§ **YOUR INSTRUCTIONS**
In how many lines of the records does the word "computer" appear? Reply with the number and nothing else.

§ **DATA EXCERPTS**

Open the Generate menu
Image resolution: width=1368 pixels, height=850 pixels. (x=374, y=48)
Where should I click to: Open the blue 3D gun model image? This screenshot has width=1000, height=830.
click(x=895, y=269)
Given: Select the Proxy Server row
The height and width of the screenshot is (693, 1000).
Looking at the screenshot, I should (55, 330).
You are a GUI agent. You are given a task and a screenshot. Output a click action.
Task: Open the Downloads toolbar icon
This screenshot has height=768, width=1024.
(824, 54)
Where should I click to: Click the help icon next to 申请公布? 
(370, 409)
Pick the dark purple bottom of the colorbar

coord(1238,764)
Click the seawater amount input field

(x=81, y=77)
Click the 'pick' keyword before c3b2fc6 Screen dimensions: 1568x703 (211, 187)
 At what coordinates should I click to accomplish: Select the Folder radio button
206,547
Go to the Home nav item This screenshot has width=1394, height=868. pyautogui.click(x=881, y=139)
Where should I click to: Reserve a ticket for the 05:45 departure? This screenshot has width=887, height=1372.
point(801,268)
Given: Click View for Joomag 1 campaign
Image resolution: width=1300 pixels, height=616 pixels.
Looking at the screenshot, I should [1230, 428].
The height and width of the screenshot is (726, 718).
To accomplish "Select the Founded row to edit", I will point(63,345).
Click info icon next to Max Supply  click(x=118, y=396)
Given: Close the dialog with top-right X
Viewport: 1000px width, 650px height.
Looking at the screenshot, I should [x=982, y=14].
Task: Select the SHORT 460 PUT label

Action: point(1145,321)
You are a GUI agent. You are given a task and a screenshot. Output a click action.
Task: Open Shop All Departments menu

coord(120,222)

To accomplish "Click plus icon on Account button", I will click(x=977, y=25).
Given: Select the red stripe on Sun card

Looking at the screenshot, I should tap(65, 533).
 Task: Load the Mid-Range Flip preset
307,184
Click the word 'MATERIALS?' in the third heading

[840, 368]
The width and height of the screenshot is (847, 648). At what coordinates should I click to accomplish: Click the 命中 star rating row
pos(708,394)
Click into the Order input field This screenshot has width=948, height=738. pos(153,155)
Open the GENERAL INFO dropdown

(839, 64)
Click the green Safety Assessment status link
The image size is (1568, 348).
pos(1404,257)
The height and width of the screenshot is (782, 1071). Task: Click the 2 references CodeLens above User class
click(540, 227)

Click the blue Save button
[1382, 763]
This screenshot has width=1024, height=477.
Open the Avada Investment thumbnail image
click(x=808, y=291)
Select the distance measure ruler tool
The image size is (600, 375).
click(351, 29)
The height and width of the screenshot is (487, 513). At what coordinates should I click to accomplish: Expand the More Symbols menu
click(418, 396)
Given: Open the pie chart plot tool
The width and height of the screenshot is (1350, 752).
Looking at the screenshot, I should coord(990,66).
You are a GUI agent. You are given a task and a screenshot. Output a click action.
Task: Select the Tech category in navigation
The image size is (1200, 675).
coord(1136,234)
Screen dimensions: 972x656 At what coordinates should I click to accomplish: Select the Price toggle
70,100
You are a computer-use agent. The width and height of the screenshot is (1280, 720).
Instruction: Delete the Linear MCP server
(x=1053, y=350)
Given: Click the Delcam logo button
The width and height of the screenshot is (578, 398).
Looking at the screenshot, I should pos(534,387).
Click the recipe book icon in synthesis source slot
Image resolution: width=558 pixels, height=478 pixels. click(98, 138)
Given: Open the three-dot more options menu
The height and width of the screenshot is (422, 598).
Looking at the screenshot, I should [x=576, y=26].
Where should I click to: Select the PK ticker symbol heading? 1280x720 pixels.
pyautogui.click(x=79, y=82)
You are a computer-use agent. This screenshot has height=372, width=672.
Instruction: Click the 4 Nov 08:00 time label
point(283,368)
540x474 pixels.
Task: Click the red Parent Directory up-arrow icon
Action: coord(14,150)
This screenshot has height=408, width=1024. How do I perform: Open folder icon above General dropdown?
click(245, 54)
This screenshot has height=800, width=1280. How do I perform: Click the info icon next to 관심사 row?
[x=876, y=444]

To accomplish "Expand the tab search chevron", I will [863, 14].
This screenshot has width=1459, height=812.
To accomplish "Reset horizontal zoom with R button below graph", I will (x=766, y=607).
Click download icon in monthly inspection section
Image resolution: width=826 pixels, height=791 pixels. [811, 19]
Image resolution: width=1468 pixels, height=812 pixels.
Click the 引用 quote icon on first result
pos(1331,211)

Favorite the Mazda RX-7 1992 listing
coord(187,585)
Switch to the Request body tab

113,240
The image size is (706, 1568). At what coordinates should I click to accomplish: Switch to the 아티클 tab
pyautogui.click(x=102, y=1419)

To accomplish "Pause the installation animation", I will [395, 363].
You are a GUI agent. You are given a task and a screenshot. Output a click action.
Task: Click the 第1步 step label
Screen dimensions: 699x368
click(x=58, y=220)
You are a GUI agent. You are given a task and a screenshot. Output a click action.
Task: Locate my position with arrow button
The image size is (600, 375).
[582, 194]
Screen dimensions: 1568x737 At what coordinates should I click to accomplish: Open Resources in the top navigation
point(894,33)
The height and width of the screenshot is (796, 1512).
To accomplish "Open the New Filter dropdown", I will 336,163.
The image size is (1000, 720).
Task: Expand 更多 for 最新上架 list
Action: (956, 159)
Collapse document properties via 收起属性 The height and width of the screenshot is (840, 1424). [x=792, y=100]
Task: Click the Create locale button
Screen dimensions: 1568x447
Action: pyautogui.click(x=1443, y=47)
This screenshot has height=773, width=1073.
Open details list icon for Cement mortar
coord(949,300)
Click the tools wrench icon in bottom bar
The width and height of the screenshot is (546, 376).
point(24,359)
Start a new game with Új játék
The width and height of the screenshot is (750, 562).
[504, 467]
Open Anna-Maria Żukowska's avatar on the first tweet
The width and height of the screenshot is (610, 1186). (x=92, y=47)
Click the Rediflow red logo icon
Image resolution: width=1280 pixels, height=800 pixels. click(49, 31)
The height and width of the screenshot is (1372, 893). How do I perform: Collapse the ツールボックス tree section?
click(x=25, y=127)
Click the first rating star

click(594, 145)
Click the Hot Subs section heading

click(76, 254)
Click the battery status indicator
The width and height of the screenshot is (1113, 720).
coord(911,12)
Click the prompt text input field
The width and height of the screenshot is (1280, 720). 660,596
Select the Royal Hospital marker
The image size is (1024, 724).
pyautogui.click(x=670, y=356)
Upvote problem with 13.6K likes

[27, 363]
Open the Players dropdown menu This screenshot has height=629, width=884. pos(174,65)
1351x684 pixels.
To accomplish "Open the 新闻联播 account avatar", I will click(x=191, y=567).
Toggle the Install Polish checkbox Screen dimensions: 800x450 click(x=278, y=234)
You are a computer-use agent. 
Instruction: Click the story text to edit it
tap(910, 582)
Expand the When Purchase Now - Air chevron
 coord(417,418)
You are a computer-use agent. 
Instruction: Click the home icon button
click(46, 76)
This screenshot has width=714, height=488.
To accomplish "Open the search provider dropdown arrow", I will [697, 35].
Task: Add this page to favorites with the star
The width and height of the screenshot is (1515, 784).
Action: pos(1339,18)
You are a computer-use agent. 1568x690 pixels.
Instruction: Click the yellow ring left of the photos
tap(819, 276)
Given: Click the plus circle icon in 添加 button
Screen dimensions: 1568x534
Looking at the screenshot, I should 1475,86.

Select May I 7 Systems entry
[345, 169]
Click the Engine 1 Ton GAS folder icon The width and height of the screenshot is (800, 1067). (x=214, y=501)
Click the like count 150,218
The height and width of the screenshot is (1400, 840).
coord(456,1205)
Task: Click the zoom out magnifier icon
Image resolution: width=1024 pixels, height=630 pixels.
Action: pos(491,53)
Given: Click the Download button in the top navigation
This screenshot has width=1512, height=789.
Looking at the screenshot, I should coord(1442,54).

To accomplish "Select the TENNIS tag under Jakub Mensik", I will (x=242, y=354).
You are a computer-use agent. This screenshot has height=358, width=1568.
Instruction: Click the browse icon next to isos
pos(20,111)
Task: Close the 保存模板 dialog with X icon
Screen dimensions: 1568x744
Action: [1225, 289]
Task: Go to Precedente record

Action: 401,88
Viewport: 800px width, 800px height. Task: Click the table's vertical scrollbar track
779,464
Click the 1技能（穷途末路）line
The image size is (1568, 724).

§ **ANSWER BELOW**
6